L’intérêt de cette biodiversité est autant de conserver les variétés végétales que de faire vivre la biodiversité au sein des méthodes et pratiques de culture. Ces enjeux sont déterminants pour :

  • garantir la diversité des espèces cultivées et assurer une sécurité alimentaire,
  • soutenir la transition écologique des agriculteurs afin de renforcer leur résilience,
  • permettre aux sélectionneurs de produire des variétés adaptées aux défis qui se posent aujourd’hui tels que le changement climatique, les maladies émergentes…
  • et répondre aux besoins des consommateurs et des filières.

Une biodiversité active multi-dimensionnelle

Alors que la surexploitation constitue une menace pour la biodiversité sauvage, la biodiversité cultivée, quant à elle, dépend de son utilisation active et continue pour assurer sa pérennité. L’usage régulier des variétés constitue ainsi une condition indispensable à leur préservation et à leur transmission.

Cette diversité est biologique (repose sur la diversité de variétés et d’espèces), sociale (dépend des savoir-faire et pratiques des agriculteurs et des communautés qui la maintiennent) et culturelle (reflète les patrimoines locaux). Elle permet une production à la fois diversifiée, autonome et résiliente, tout en valorisant les savoir-faire agricoles et en consolidant la sécurité alimentaire mondiale. La résilience de l’agriculture en dépend, a fortiori dans un contexte d’incertitudes croissantes. Dès lors, la question de la gestion de la biodiversité cultivée et de sa durabilité se pose avec une acuité renouvelée.

Un enjeu d’équité majeur 

L’accès à la biodiversité cultivée représente un défi d’équité et de justice sociale et environnementale en vue de la variété de ressources et d’acteurs pour une pluralité de contextes et d’objectifs. Il est donc crucial de garantir sa mise à disposition afin de favoriser la transition agroécologique et de renforcer la résilience face aux enjeux de sécurité alimentaire et d’environnement. Cela requiert une prise en compte inclusive, ainsi qu’une gestion collaborative à travers une coopération transdisciplinaire et multi-acteurs décentralisée, où la participation de chercheurs, d’agriculteurs, d’organisations paysannes et autres est essentielle pour la conception de variétés résistantes et appropriées aux conditions locales, favorisant ainsi des systèmes agricoles pérennes. D'où l'intérêt de relier la recherche aux pratiques agricoles en encourageant le partage de connaissances, et en renforçant les capacités des acteurs locaux pour qu’ils puissent participer aux projets de recherche. De ce fait, le Cirad souligne l’importance de considérer non seulement l’environnement technique de la biodiversité cultivée, mais aussi sa dimension sociale et institutionnelle.

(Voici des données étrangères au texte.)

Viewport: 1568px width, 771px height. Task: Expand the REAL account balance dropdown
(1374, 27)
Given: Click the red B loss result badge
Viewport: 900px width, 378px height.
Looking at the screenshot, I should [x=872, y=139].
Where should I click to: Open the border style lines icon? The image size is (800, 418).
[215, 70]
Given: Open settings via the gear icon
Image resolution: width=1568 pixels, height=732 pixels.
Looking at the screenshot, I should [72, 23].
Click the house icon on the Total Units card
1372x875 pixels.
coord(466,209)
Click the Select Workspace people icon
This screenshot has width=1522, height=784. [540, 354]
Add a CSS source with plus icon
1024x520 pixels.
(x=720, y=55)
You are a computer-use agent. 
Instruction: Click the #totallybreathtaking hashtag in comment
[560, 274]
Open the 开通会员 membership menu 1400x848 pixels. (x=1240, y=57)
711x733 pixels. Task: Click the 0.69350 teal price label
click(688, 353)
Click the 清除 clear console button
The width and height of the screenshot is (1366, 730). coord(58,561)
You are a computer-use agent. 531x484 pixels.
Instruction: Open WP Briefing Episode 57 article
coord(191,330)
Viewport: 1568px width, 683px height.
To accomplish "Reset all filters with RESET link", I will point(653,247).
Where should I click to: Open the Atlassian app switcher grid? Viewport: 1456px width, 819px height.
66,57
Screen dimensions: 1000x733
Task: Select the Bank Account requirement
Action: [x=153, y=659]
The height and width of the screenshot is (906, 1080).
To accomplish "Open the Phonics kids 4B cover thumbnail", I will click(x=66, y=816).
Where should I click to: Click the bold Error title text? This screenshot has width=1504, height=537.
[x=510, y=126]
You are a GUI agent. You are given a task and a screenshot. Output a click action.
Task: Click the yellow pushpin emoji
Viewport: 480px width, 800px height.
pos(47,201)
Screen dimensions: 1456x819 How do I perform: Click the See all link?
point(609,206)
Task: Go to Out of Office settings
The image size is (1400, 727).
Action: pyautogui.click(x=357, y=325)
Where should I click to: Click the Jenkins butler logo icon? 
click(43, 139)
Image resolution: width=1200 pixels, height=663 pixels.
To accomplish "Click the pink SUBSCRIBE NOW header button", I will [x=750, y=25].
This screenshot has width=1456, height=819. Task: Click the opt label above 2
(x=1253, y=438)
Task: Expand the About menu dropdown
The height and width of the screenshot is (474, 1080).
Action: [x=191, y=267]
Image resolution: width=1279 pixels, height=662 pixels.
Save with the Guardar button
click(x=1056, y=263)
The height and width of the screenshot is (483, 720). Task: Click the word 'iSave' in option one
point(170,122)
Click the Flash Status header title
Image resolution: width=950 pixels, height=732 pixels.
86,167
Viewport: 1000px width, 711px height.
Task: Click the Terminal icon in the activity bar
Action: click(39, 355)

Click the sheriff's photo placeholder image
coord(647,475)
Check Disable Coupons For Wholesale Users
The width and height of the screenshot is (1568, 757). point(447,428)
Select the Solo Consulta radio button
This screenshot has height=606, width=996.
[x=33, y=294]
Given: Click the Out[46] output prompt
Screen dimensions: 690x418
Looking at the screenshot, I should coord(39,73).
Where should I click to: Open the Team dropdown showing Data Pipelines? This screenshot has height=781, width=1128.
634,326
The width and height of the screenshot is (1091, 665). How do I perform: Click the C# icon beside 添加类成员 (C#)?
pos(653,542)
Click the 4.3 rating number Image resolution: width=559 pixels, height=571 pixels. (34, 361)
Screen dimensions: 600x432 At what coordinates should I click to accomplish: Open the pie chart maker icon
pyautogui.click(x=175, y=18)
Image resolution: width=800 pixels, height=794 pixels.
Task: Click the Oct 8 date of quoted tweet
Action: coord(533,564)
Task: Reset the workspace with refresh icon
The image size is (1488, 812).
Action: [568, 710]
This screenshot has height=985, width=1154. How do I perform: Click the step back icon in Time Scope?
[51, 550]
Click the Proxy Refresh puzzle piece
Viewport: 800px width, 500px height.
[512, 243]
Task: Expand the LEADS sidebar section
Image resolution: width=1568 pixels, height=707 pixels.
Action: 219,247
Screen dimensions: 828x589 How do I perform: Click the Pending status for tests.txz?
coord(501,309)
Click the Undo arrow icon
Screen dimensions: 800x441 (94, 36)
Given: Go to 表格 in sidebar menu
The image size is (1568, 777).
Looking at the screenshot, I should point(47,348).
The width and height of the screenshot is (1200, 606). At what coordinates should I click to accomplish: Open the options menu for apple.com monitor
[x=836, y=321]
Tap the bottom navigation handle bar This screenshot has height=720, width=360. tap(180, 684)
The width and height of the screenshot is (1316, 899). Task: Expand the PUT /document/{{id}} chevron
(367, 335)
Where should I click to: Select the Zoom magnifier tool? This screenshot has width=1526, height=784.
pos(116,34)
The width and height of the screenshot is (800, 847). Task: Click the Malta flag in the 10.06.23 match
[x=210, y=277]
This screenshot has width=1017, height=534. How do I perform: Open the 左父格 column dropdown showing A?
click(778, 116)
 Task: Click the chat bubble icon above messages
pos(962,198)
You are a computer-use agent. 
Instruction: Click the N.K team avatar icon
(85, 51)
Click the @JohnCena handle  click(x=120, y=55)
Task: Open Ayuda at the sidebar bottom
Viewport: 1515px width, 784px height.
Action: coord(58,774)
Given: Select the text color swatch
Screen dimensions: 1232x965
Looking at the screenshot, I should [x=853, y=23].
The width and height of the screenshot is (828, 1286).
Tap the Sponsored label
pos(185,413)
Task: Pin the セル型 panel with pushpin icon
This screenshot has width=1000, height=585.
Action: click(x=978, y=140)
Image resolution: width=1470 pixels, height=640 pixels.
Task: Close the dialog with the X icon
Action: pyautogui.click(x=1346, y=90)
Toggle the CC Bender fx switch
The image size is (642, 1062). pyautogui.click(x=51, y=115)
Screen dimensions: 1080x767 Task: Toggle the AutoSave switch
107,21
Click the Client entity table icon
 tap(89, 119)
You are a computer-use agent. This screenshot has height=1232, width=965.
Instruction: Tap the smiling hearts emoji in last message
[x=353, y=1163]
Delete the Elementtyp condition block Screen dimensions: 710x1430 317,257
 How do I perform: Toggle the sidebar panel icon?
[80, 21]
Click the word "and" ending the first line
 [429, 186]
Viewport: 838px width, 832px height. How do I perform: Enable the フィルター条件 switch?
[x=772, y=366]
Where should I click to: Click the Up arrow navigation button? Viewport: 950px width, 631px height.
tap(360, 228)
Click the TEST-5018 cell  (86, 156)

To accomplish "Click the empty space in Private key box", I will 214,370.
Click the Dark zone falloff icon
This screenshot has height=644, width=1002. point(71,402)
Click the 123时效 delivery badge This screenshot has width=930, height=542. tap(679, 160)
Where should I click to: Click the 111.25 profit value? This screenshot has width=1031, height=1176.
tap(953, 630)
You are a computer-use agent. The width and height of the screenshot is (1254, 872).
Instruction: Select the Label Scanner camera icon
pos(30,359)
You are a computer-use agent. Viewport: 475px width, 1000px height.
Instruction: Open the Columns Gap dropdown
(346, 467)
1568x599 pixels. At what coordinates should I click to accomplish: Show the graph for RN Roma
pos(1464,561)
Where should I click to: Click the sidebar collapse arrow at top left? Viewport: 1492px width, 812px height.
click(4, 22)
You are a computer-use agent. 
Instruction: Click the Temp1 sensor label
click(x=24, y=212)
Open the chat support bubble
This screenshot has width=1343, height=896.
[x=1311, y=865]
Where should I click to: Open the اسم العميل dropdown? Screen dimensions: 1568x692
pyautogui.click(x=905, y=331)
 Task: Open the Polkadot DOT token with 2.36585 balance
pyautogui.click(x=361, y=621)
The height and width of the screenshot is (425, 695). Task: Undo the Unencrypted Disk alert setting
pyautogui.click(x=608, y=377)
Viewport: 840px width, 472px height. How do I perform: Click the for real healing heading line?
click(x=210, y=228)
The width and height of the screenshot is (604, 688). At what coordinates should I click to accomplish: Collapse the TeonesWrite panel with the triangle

Une gouvernance inclusive des semences

Plus qu'un simple enjeu, la question de la gouvernance des semences s’impose comme un élément déterminant dans la préservation, la régulation et la valorisation de la biodiversité cultivée. 

Pour une gestion plus inclusive et résiliente, la gouvernance des semences doit : 

  • Intégrer conversation in situ et ex situ pour une gestion dynamique, pour éviter les inégalités d’accès et d’utilisation des semences, ainsi que pour améliorer les relations entre les parties prenantes et revisiter la diffusion de la biodiversité cultivée ;
  • Repenser l’accès et l’échange pour plus d’inclusivité en impliquant les communautés locales et les agriculteurs dans la gouvernance et en valorisant leurs savoir-faire traditionnels aux côtés des connaissances scientifiques ;
  • Aligner dimensions techniques, sociales et institutionnelles pour une gouvernance holistique, équitable et non monétaire des collections institutionnelles au niveau international et national, comme celles hébergées par les centres de ressources biologiques (CRB), afin de pallier les inégalités au sein d’un groupe d’acteurs hétérogènes ;
  • Promouvoir des collaborations équitables et dynamiques basées sur le partage des bénéfices et développer des financements qui prennent en compte la pluralité des ressources et qui répondent aux besoins réels de conservation, de transition agroécologique et d’équité sociale dans l’utilisation de la biodiversité cultivée.